Department of Biotechnology, Indian Institute of Technology Guwahati, Guwahati, 781 039, Assam, India.
Folia Microbiol (Praha). 2013 Sep;58(5):393-401. doi: 10.1007/s12223-012-0220-8. Epub 2013 Jan 12.
Response surface methodology (RSM) and artificial neural network-real encoded genetic algorithm (ANN-REGA) were employed to develop a process for fermentative swainsonine production from Metarhizium anisopliae (ARSEF 1724). The effect of finally screened process variables viz. inoculum size, oatmeal extract, glucose, and CaCl2 were investigated through central composite design and were further utilized for training sets in ANN with training and test R values of 0.99 and 0.94, respectively. ANN-REGA was finally employed to simulate the predictive swainsonine production with best evolved media composition. ANN-REGA predicted a more precise fermentation model with 103 % (shake flask) increase in alkaloid production compared to 75.62 % (shake flask) obtained with RSM model upon validation.

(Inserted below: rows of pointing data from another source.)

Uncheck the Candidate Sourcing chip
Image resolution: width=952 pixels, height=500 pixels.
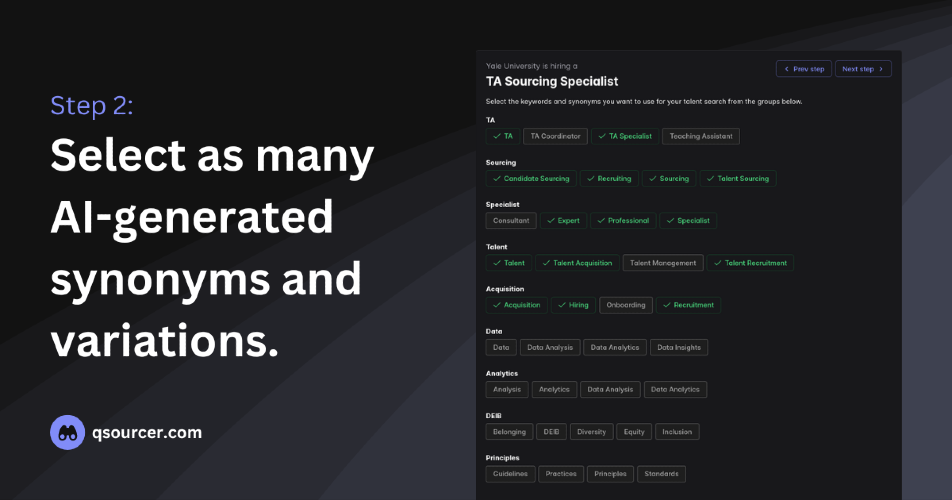(531, 178)
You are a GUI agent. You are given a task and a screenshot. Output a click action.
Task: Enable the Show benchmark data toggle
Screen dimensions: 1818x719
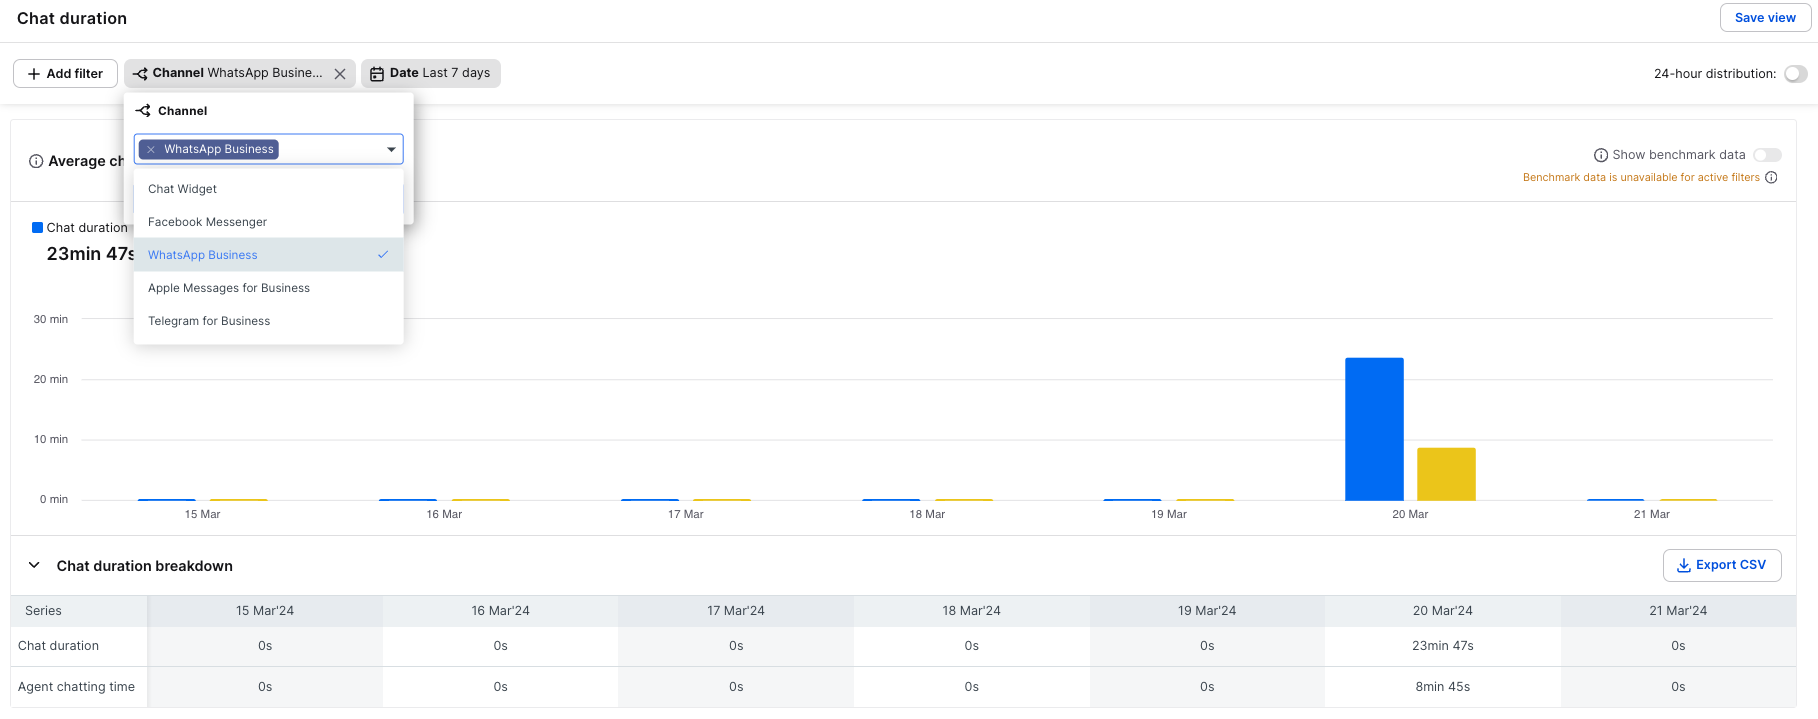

响应面法(RSM)和人工神经网络-实数编码遗传算法(ANN-REGA)被用于开发一种从金龟子绿僵菌(ARSEF 1724)发酵产苦马豆素的方法。通过中心复合设计研究了最终筛选出的工艺变量(接种量、燕麦片提取物、葡萄糖和 CaCl2)的影响,并将其进一步用于 ANN 的训练集,ANN 的训练和测试 R 值分别为 0.99 和 0.94。最后,采用 ANN-REGA 模拟最佳进化培养基组成的预测苦马豆素产量。通过验证,与 RSM 模型获得的 75.62%(摇瓶)相比,ANN-REGA 预测的发酵模型更精确,生物碱产量增加了 103%(摇瓶)。